## Excerpt:
▼
Kinshasa (formerly Leopoldville) is the capital and the largest city of the Democratic Republic of the Congo.It is located on the Congo River.
Once a site of fishing villages, Kinshasa is now an urban area with a 2014 population of over 11 million.It faces the capital of the neighbouring Republic of Congo, Brazzaville, which can be seen in the distance across the wide Congo River.
Kinshasa is the third largest urban area in Africa after Cairo and Lagos. It is also the second largest "francophone" urban area in the world after Paris, French being the language of government, schools, newspapers, public services and high-end commerce in the city, while Lingala is used as a lingua franca in the street.
Residents of Kinshasa are known as Kinois (in French and sometimes in English) or Kinshasans (English).
|POPULATION :||City: 10,125,000 / Metro: 13,265,000|
|TIME ZONE :||GMT+1|
|LANGUAGE :||French, Lingala, Kikongo|
|RELIGION :||Roman Catholic 50%, Protestant 20%, Kimbanguist 10%, Muslim 10%, other (includes syncretic sects and indigenous beliefs) 10%|
|AREA :||9,965 km2 (3,848 sq mi))|
|ELEVATION :||240 m (790 ft)|
|COORDINATES :||4°19′30″S 15°19′20″E|
|SEX RATIO :||• Male: 49.3% |
• Female: 50.7%
|ETHNIC :||over 200 African ethnic groups of which the majority are Bantu|
|AREA CODE :||12|
|POSTAL CODE :|
|DIALING CODE :||+243 12|
While sprawling, chaotic and often intimidating, Kinshasa is also a major cultural and intellectual center for Central Africa with a flourishing community of musicians and artists.
▲
## Given instruction A:
Sum up the Kinshasa profile in two sentences.
## Given instruction B:
Write out the part of the Kinshasa profile starting with "Kinshasa (formerly Leopoldville)" and going on through "in the street.".
Use only the Kinshasa profile, with no outside knowledge.

## Extracted data:
▼
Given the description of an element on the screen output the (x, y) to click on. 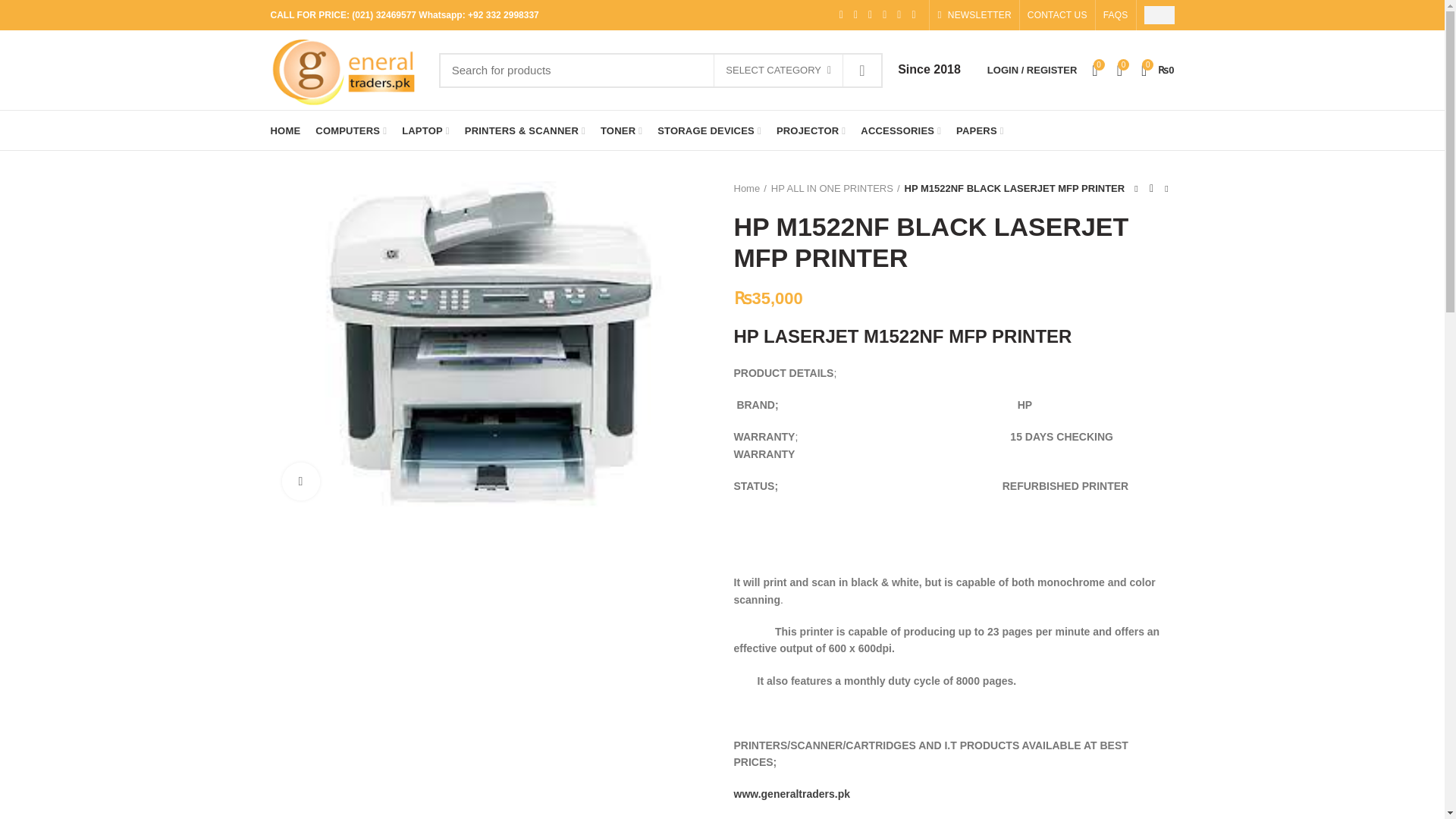
SELECT CATEGORY (778, 70)
Shopping cart (1158, 69)
NEWSLETTER (974, 15)
My account (1031, 69)
SELECT CATEGORY (778, 70)
CONTACT US (1057, 15)
FAQS (1115, 15)
Given the description of an element on the screen output the (x, y) to click on. 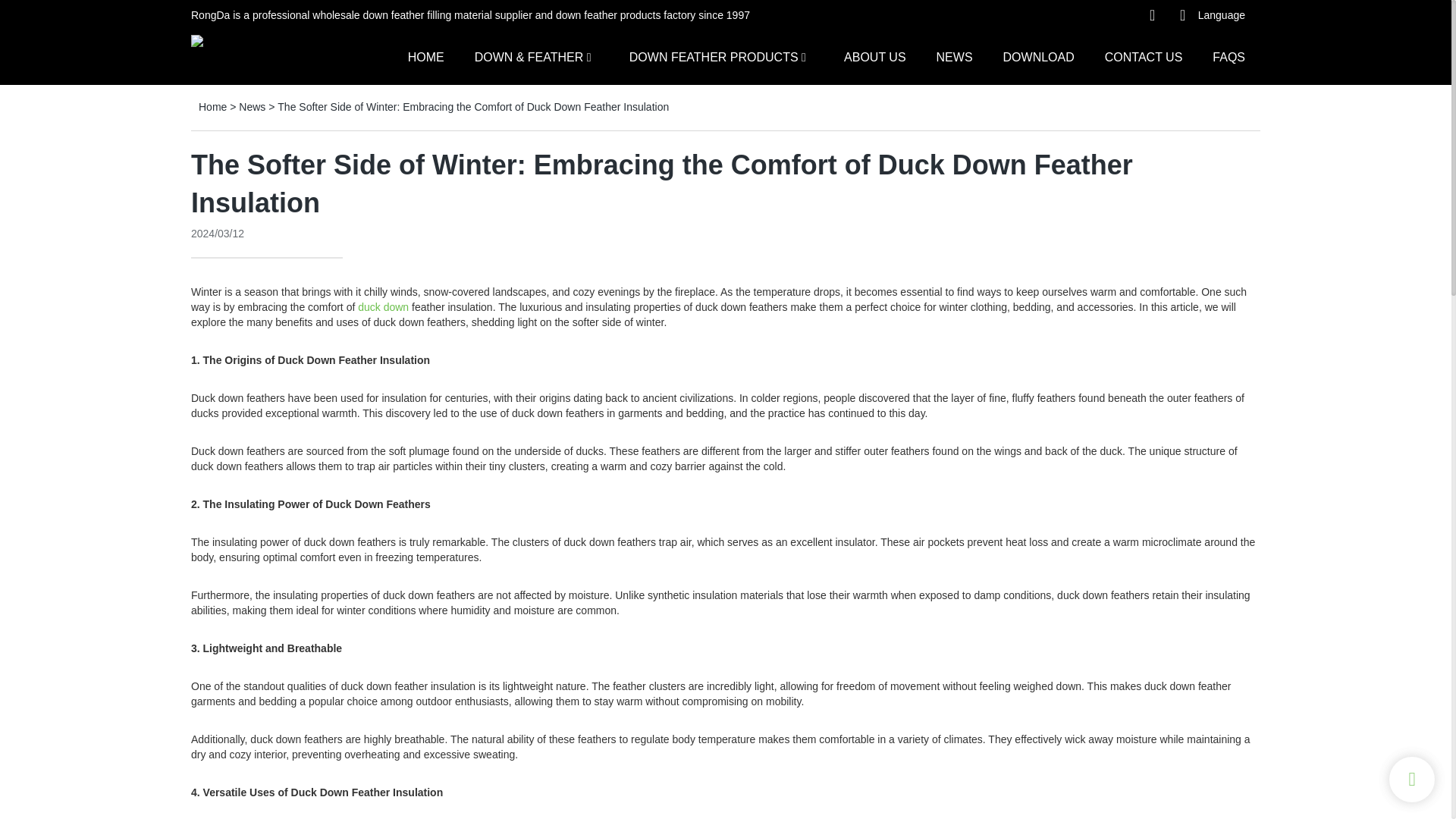
News (251, 106)
DOWN FEATHER PRODUCTS (712, 56)
Home (212, 106)
HOME (425, 56)
NEWS (954, 56)
DOWNLOAD (1038, 56)
ABOUT US (874, 56)
CONTACT US (1143, 56)
duck down (383, 306)
FAQS (1228, 56)
duck down (383, 306)
Given the description of an element on the screen output the (x, y) to click on. 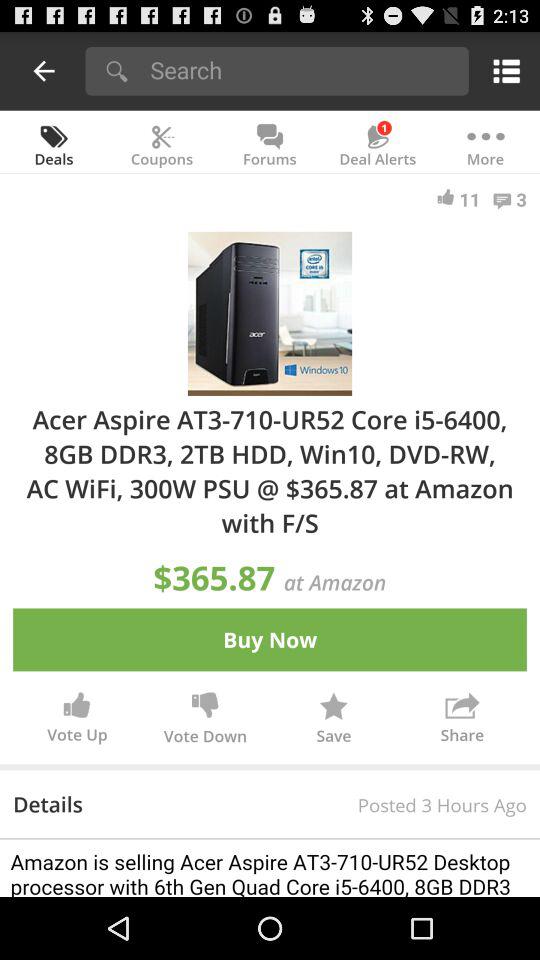
type to search (302, 69)
Given the description of an element on the screen output the (x, y) to click on. 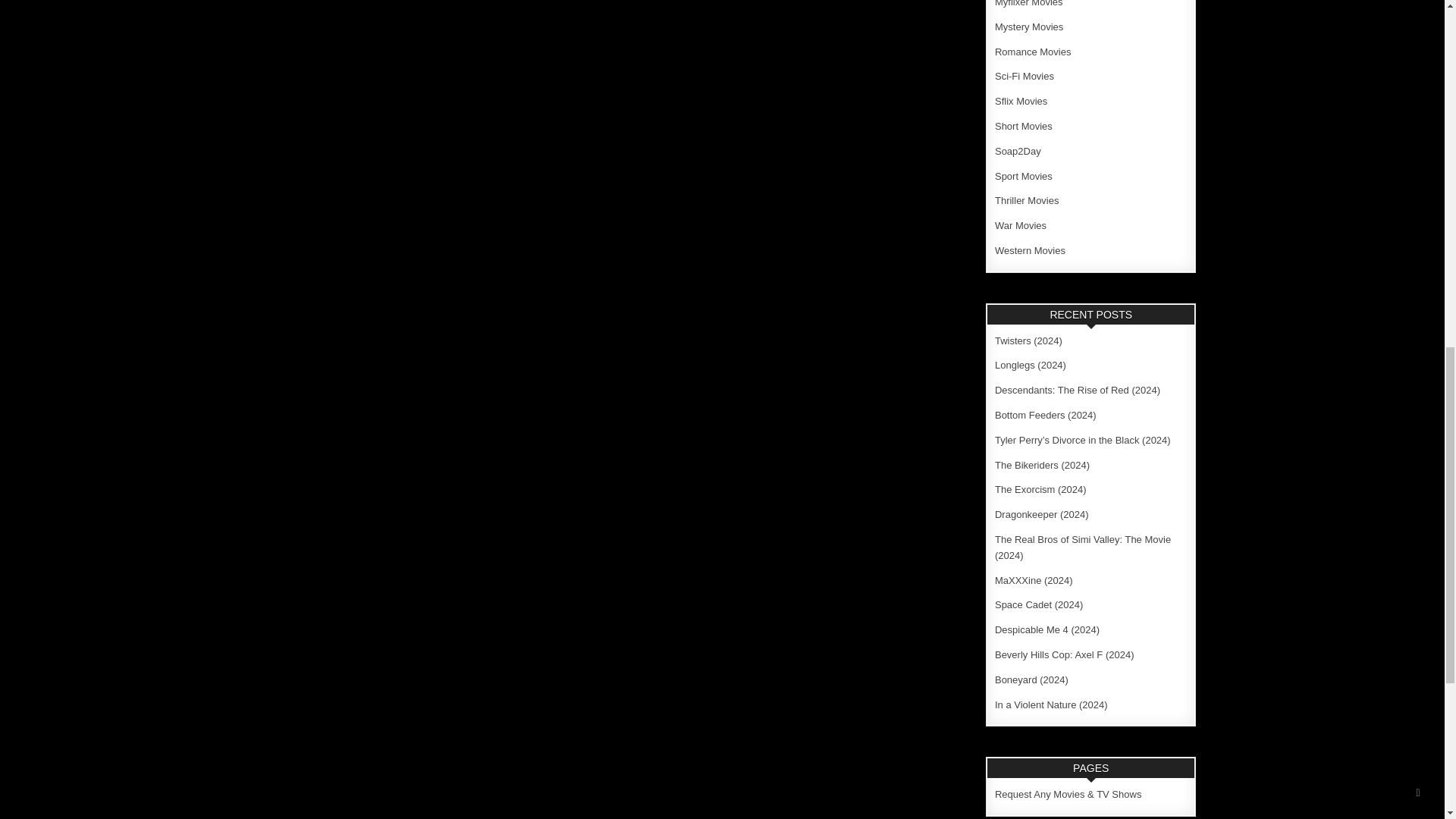
Myflixer Movies (1028, 3)
Given the description of an element on the screen output the (x, y) to click on. 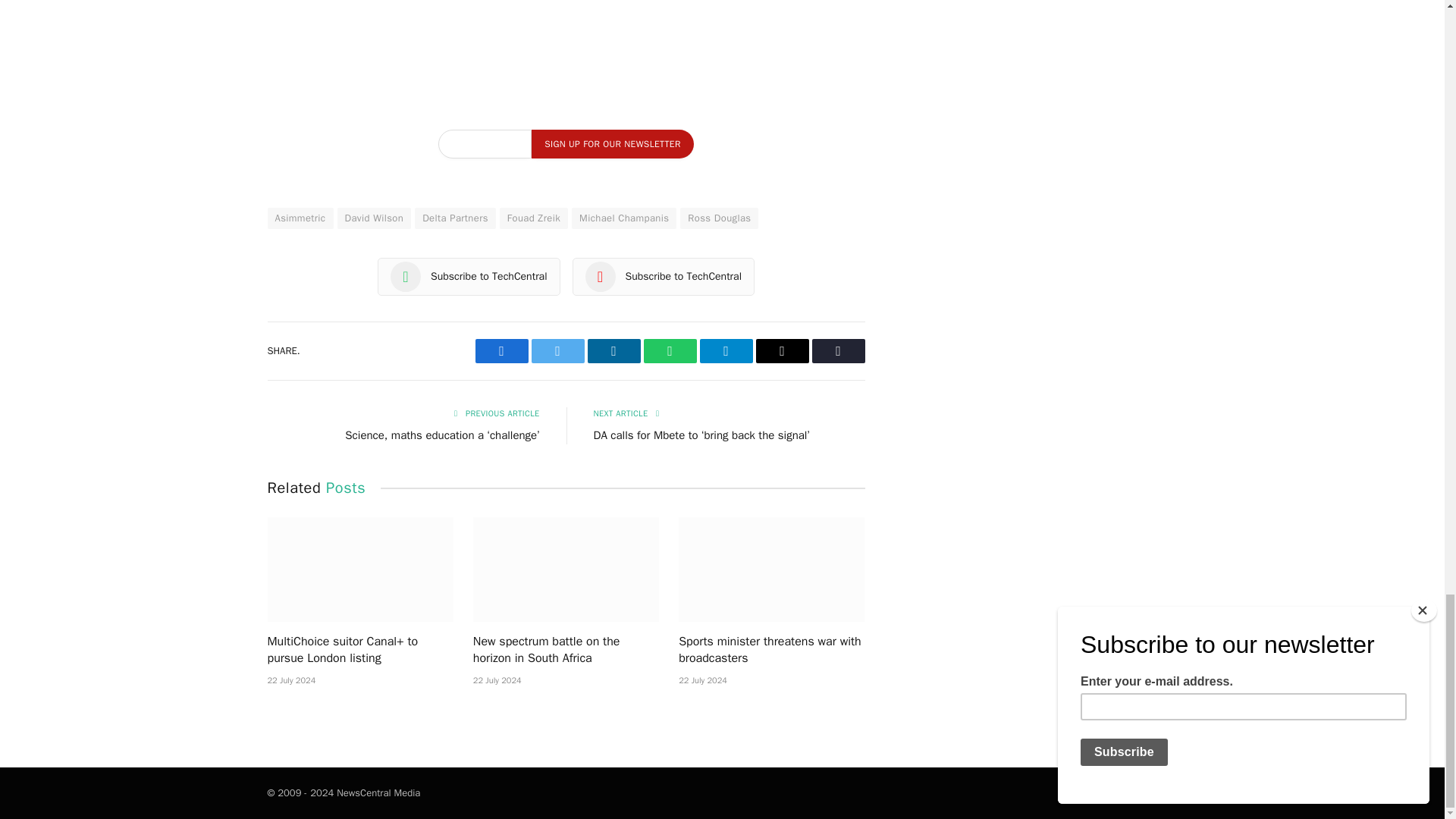
Sign up for our newsletter (612, 143)
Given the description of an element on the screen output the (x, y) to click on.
▲
## Written solution A:
Kinshasa, the capital and largest city of the Democratic Republic of the Congo, sits on the Congo River across from Brazzaville and has grown from fishing villages into an urban area of over 11 million people in 2014, the third largest in Africa. French is the language of government and schools while Lingala serves as the street lingua franca, and the city is a major cultural and intellectual center for Central Africa.

## Written solution B:
Kinshasa (formerly Leopoldville) is the capital and the largest city of the Democratic Republic of the Congo.It is located on the Congo River.
Once a site of fishing villages, Kinshasa is now an urban area with a 2014 population of over 11 million.It faces the capital of the neighbouring Republic of Congo, Brazzaville, which can be seen in the distance across the wide Congo River.
Kinshasa is the third largest urban area in Africa after Cairo and Lagos. It is also the second largest "francophone" urban area in the world after Paris, French being the language of government, schools, newspapers, public services and high-end commerce in the city, while Lingala is used as a lingua franca in the street.